_TASK DESCRIPTION_: Go through the entries one line at a time, and gather every line that has the word "agent".

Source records
#####

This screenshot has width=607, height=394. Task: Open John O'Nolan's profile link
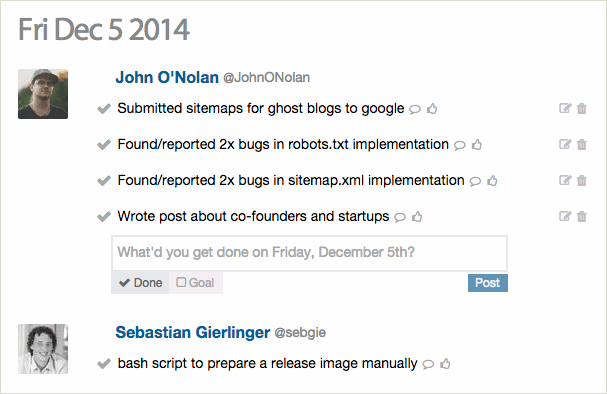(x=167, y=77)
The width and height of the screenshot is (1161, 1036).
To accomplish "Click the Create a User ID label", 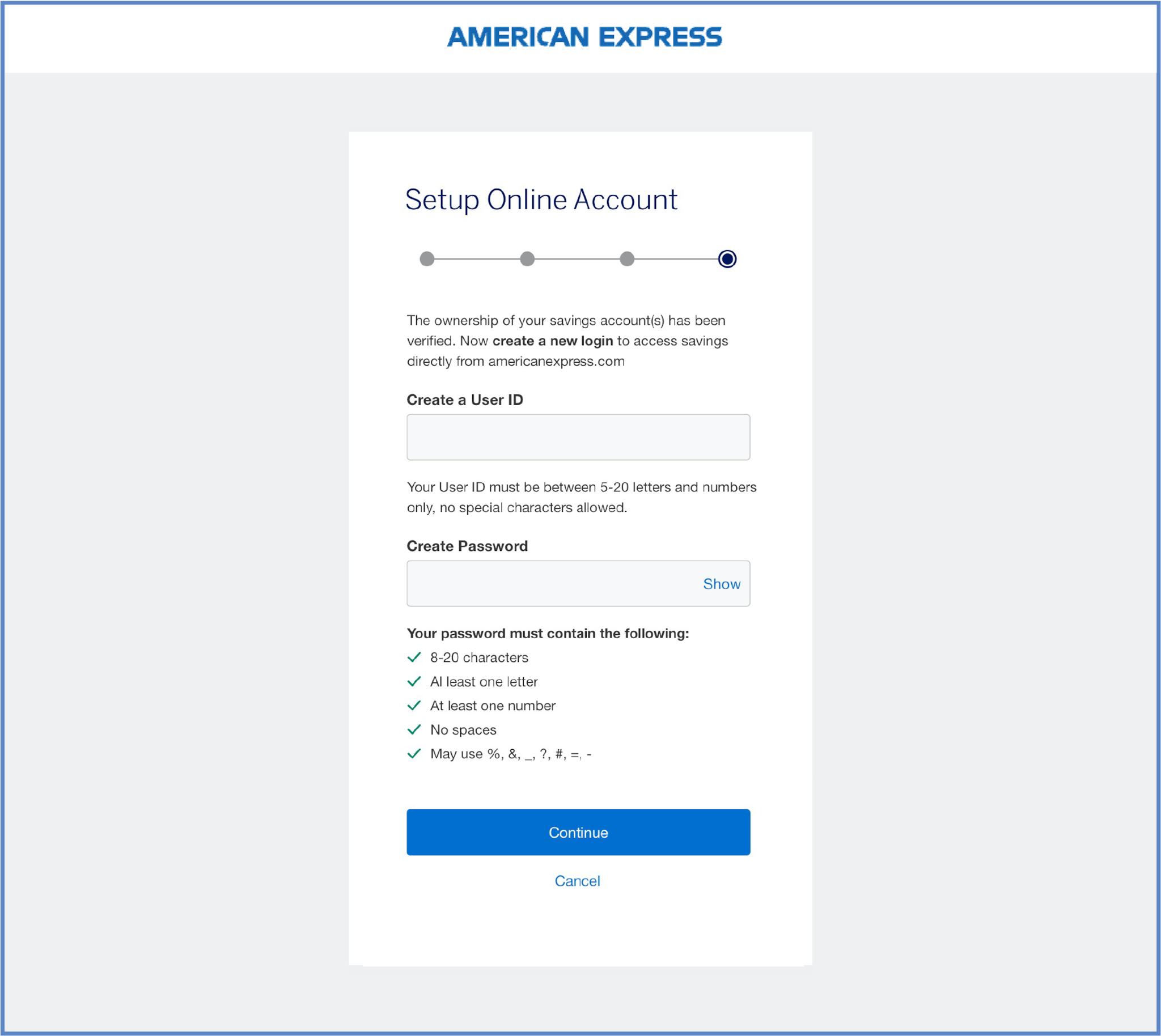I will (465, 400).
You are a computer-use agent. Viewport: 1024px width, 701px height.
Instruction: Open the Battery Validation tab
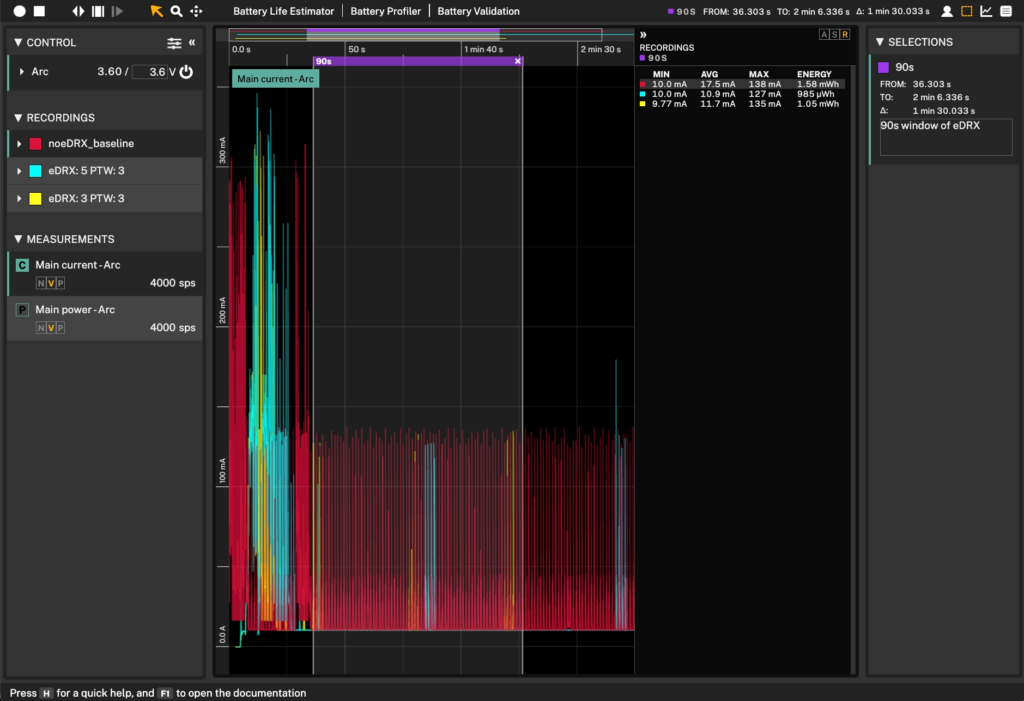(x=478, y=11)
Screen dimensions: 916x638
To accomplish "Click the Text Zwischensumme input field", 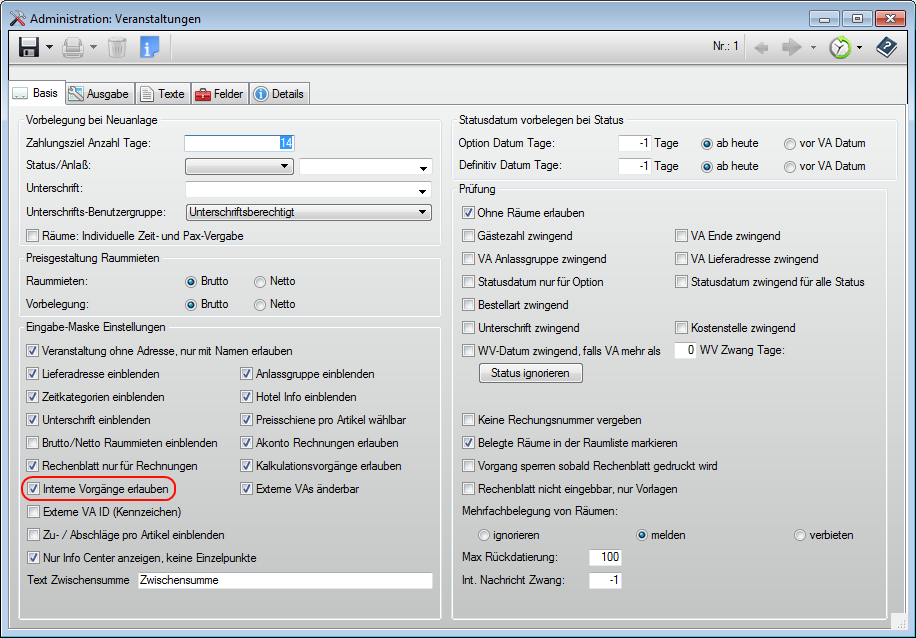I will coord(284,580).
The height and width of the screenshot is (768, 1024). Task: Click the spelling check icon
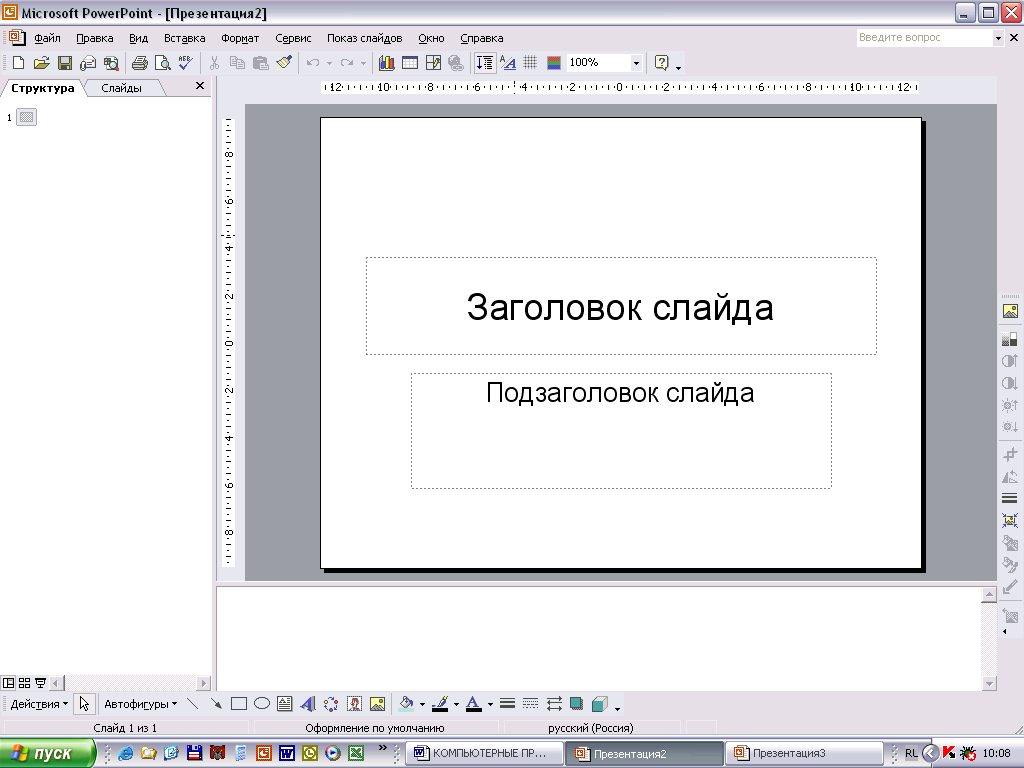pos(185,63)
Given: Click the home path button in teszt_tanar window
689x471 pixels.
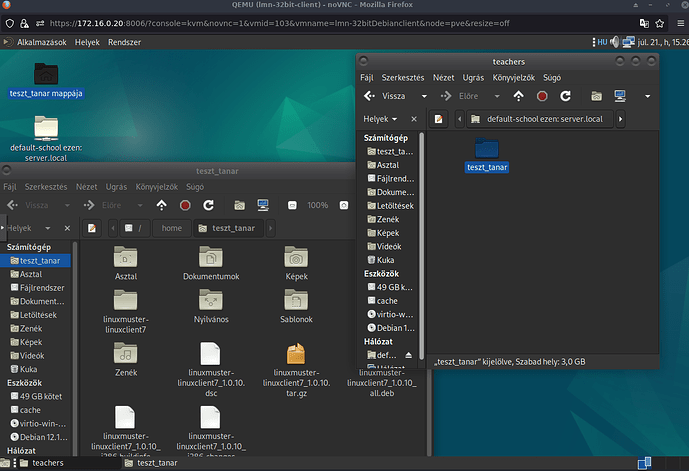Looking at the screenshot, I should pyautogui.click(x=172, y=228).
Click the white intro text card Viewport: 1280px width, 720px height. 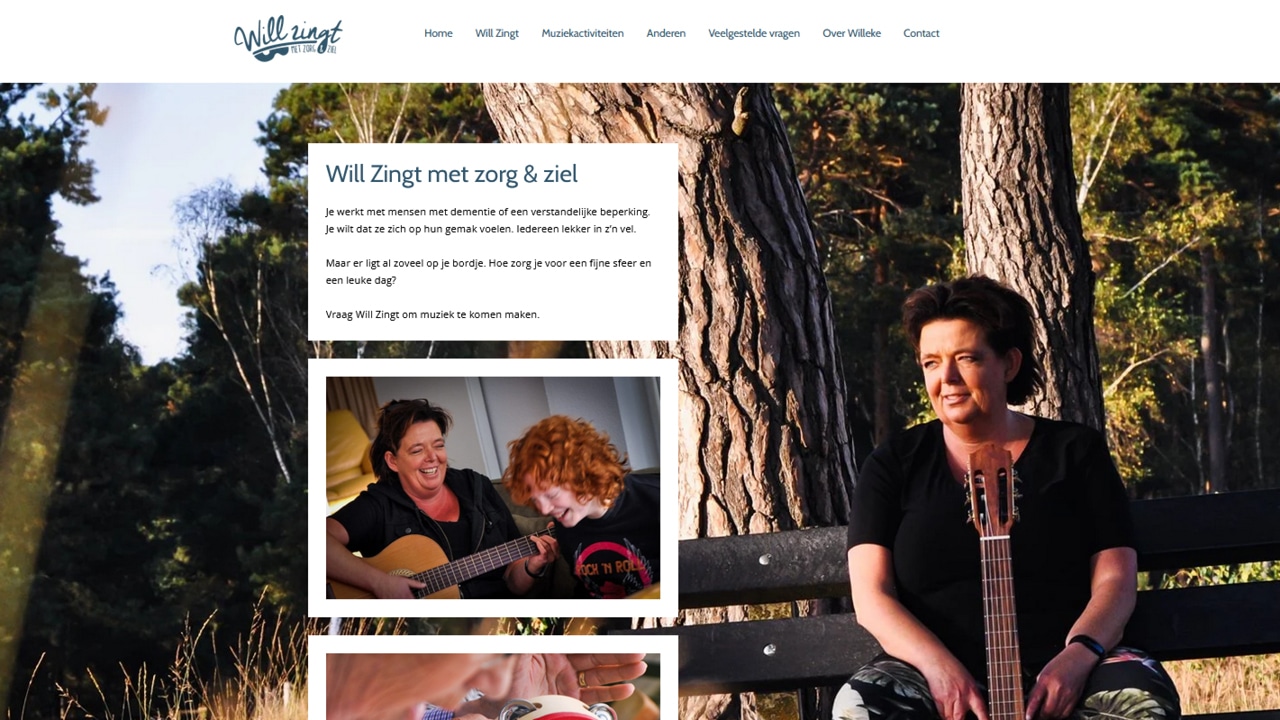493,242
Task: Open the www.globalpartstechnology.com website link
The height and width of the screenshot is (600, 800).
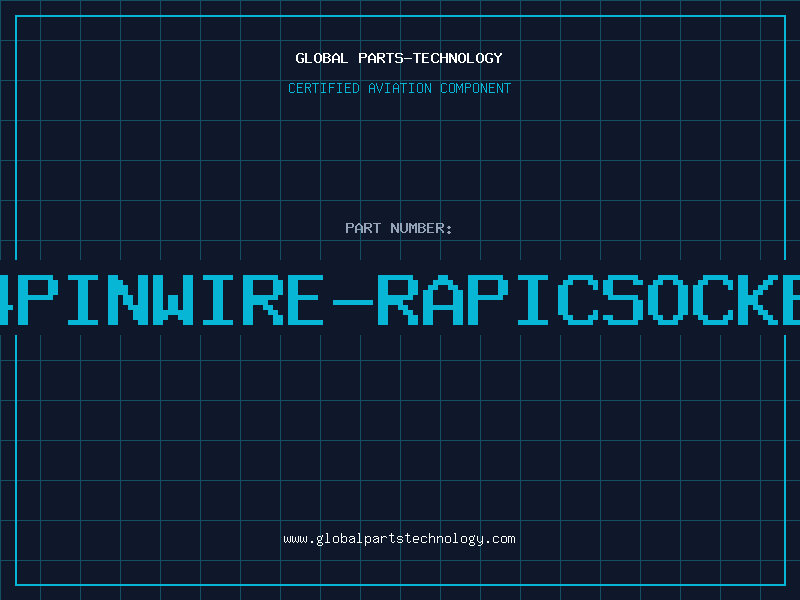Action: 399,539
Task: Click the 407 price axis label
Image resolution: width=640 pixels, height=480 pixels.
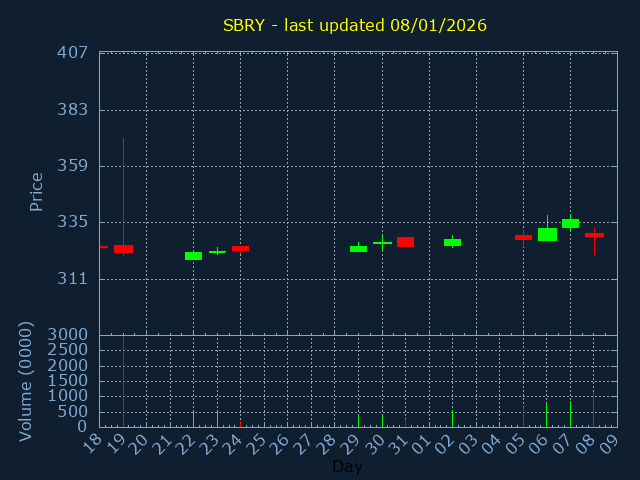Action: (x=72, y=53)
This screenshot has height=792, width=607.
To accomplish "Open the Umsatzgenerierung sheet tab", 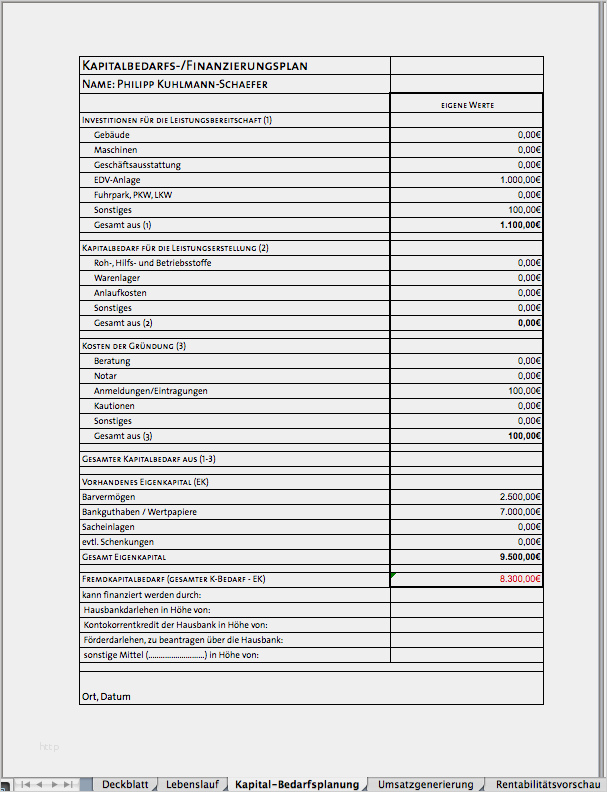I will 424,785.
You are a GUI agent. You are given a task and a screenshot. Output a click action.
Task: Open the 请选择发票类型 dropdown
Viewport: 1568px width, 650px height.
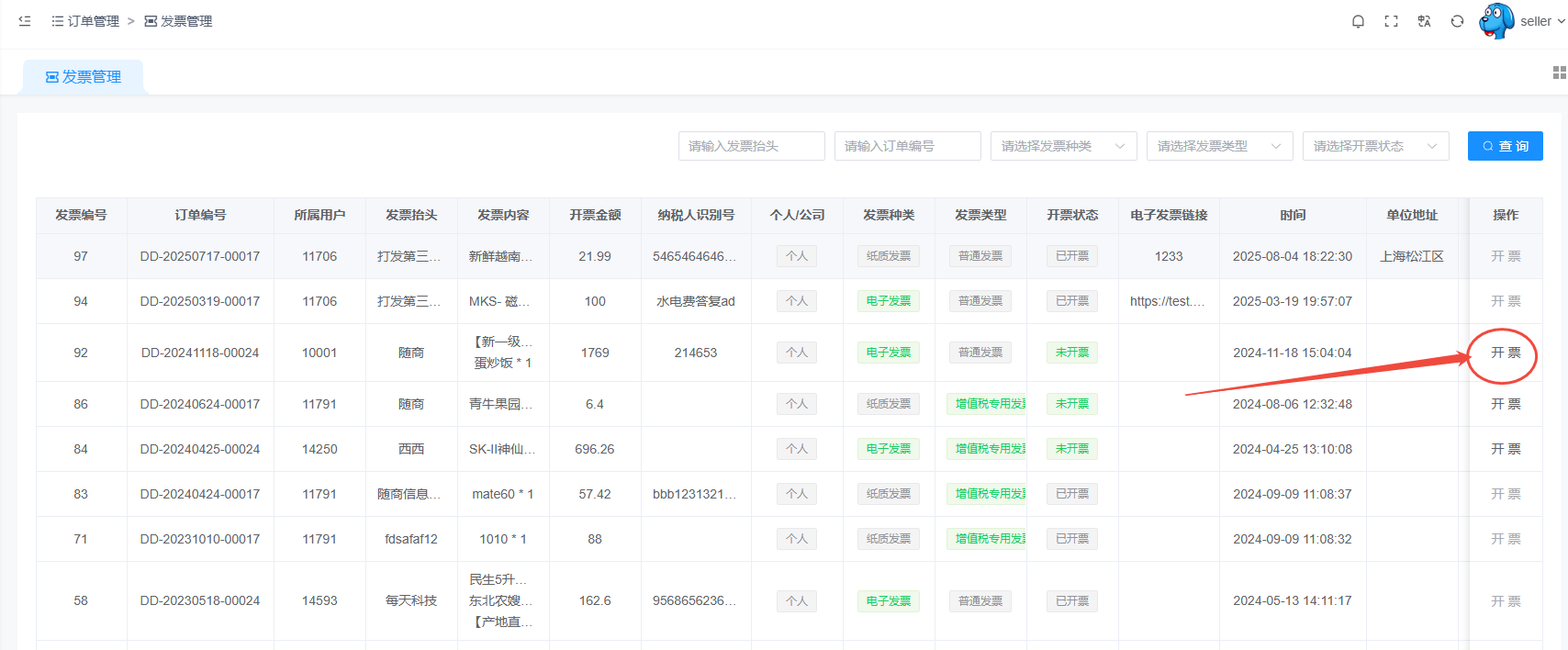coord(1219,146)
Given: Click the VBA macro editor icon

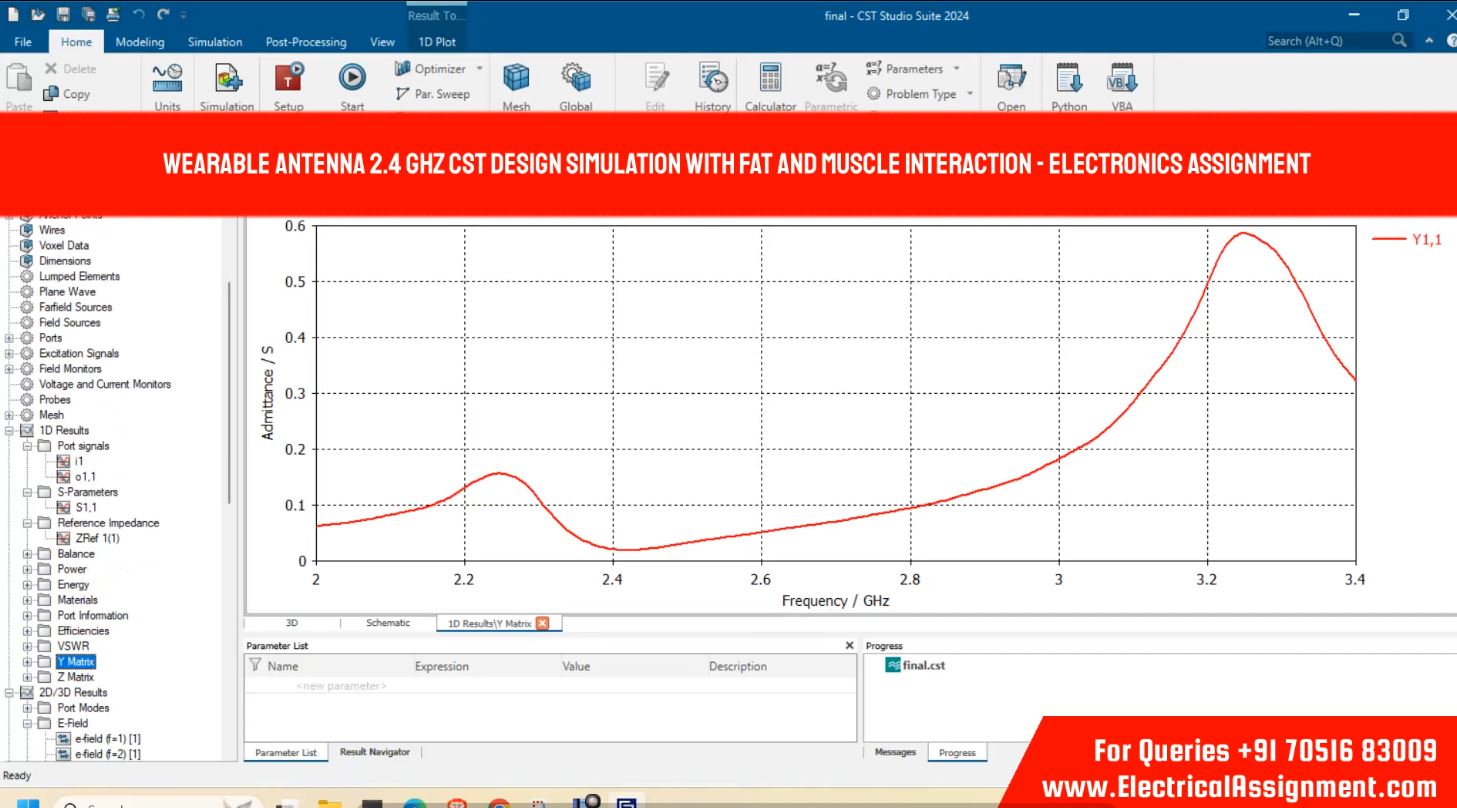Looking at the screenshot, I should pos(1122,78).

#####

_WRITTEN RESPONSE_:
You are a computer-use agent. Viewport: 1024px width, 701px height.
You are a GUI agent. You are given a task and a screenshot. Output a click action.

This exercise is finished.